このような状況下で、装置メーカーも新たなソリューションを提供し始めています。例えばTDKは、前工程でウェーハを製造装置へ搬送する「ロードポート」と、後工程でチップを基板に実装する「フリップチップボンダー」の両方を手掛けています。同社は、これら両方の事業で培った知見を活かし、工程を跨いだソリューションを提供しようとしています。

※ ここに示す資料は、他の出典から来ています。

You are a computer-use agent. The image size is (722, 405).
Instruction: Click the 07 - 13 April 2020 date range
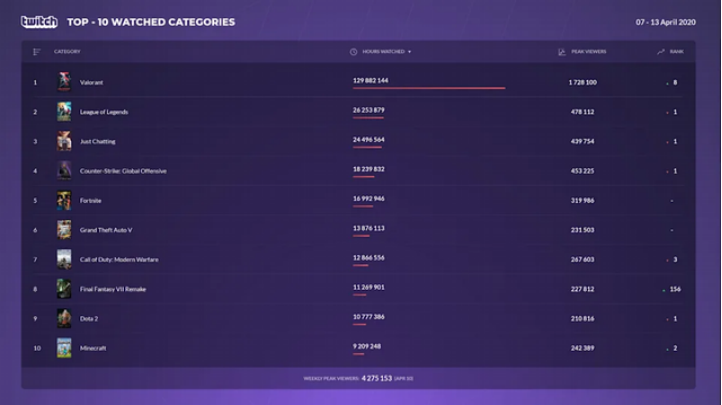[665, 22]
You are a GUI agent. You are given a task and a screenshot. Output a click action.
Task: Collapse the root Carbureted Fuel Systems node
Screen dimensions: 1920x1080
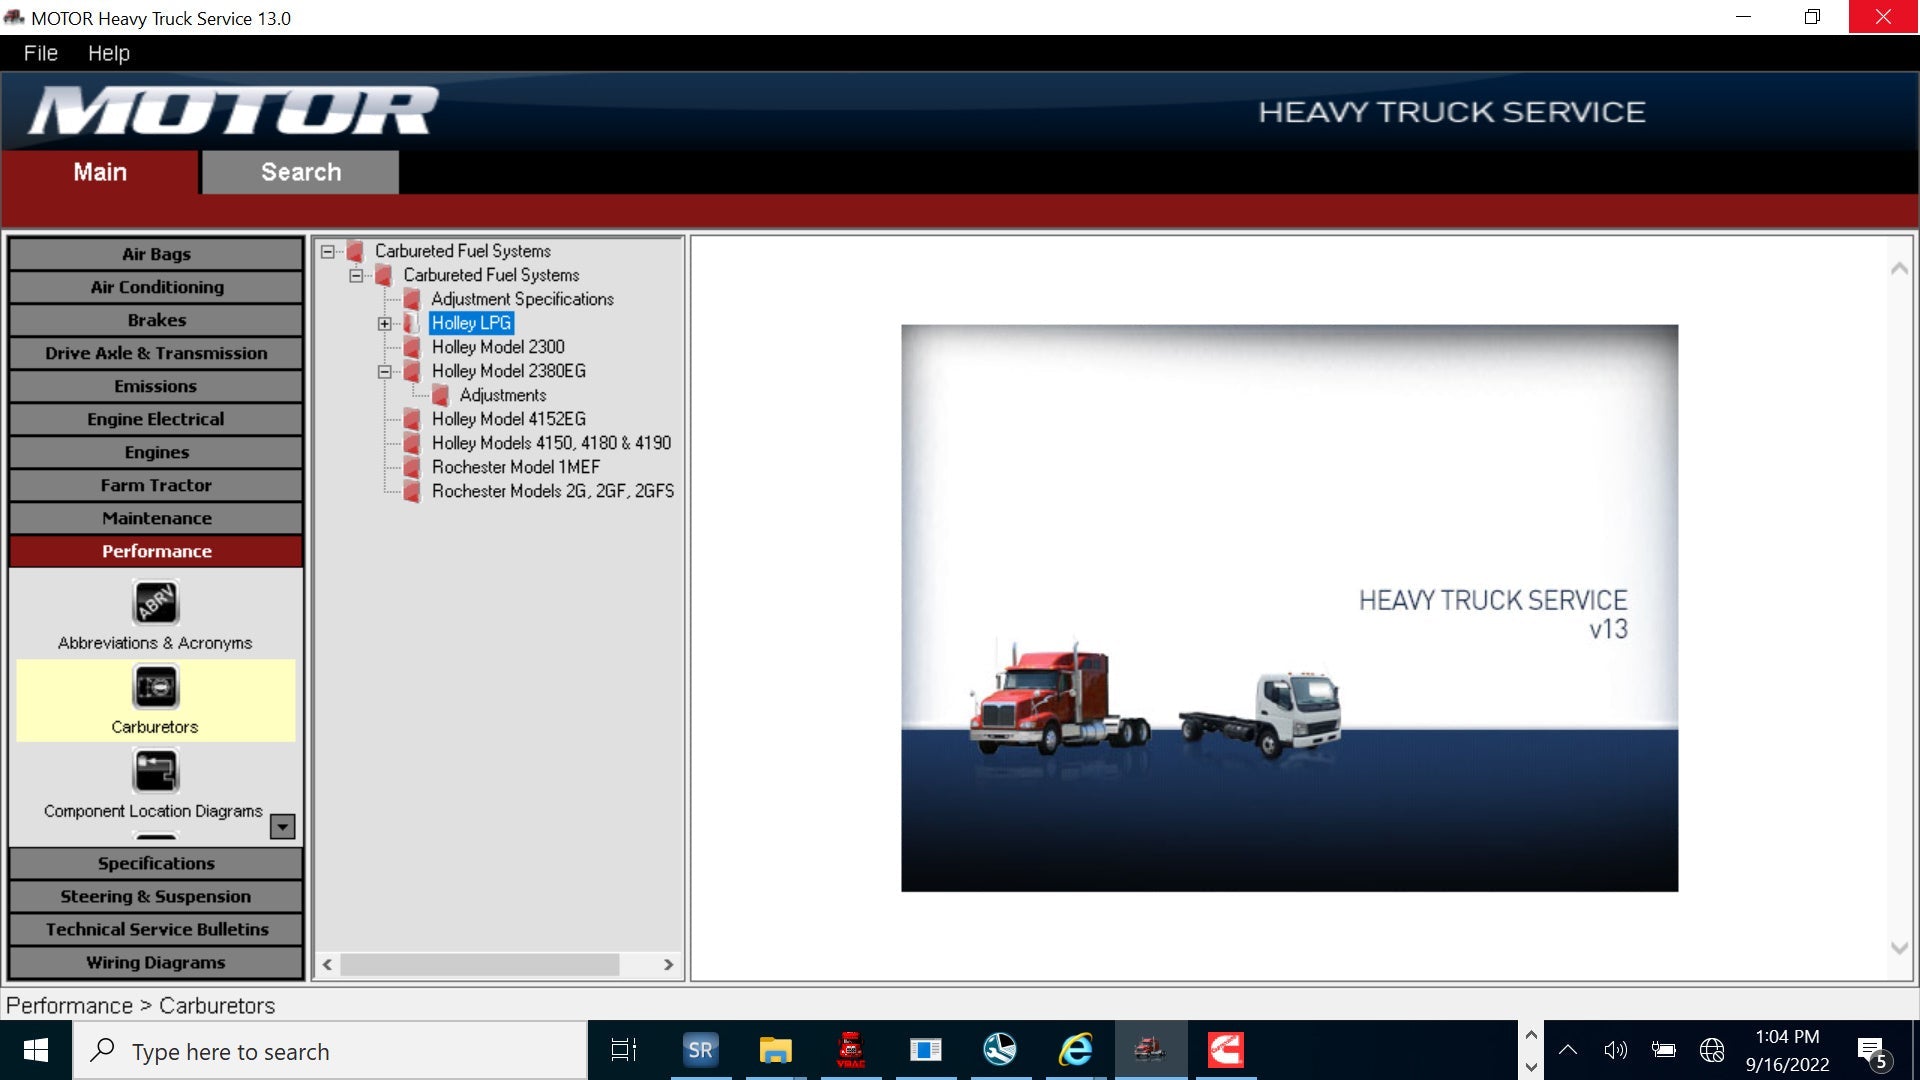pyautogui.click(x=328, y=251)
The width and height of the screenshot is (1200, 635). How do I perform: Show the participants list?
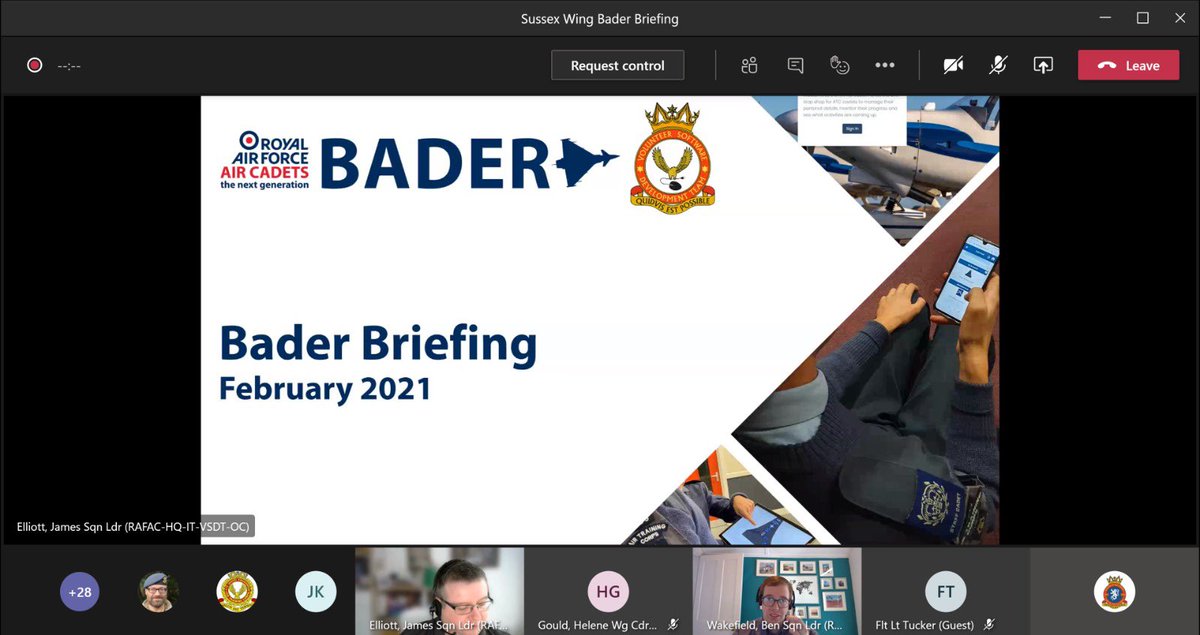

具体的には、前工程におけるウェーハのハンドリング技術(いかにウェーハを正確に、ダメージなく扱うか)が、後工程での精密なチップ実装精度にどう影響するかを深く理解しています。この知見に基づき、ロードポートの段階から後工程を見据えたウェーハの管理を行うことで、プロセス全体の安定化と歩留まり向上に貢献できるとしています。これは、単に個々の装置性能を高めるだけでなく、サプライヤーが「工程間の連携」そのものをソリューションとして提供する新しい動きと言えるでしょう。

日本の製造業への示唆

今回の半導体製造における動きは、日本の多くの製造業にとっても示唆に富むものです。以下に要点を整理します。

1. 全体最適の視点への転換
従来の部門や工程ごとの部分最適では、複雑化する製品の品質要求に応えることは困難になっています。設計、加工、組立、検査といった各工程がサイロ化するのではなく、プロセス全体を俯瞰し、スループットと品質を最大化する視点が経営層から現場リーダーまで求められます。

2. サプライヤーとの共創関係の深化
TDKの例が示すように、装置や部材のサプライヤーは、単なる供給者ではなく、工程改善の重要なパートナーです。自社の課題をオープンに共有し、サプライヤーが持つ専門的な知見を積極的に活用することで、自社だけでは成し得ない改善が期待できます。サプライヤーとの関係を再定義し、共創関係を築くことが重要です。

3. 工程間データ連携の重要性
前工程の情報を後工程で活かすには、工程間のデータ連携が鍵となります。製品のシリアルナンバーやロット番号に紐づけて、各工程の加工条件や検査データを一貫して追跡・分析できる仕組みは、トレーサビリティの確保はもちろん、不良原因の迅速な特定や歩留まり改善に直結します。

4. 複合的知見を持つ人材の育成
今後は、特定の工程に精通した専門家に加え、前後のプロセスを理解し、全体を俯瞰できる技術者の価値がますます高まります。組織の壁を越えたジョブローテーションや、部門横断での改善活動を通じて、複合的な知見を持つ人材を計画的に育成していくことが、企業の持続的な競争力につながるでしょう。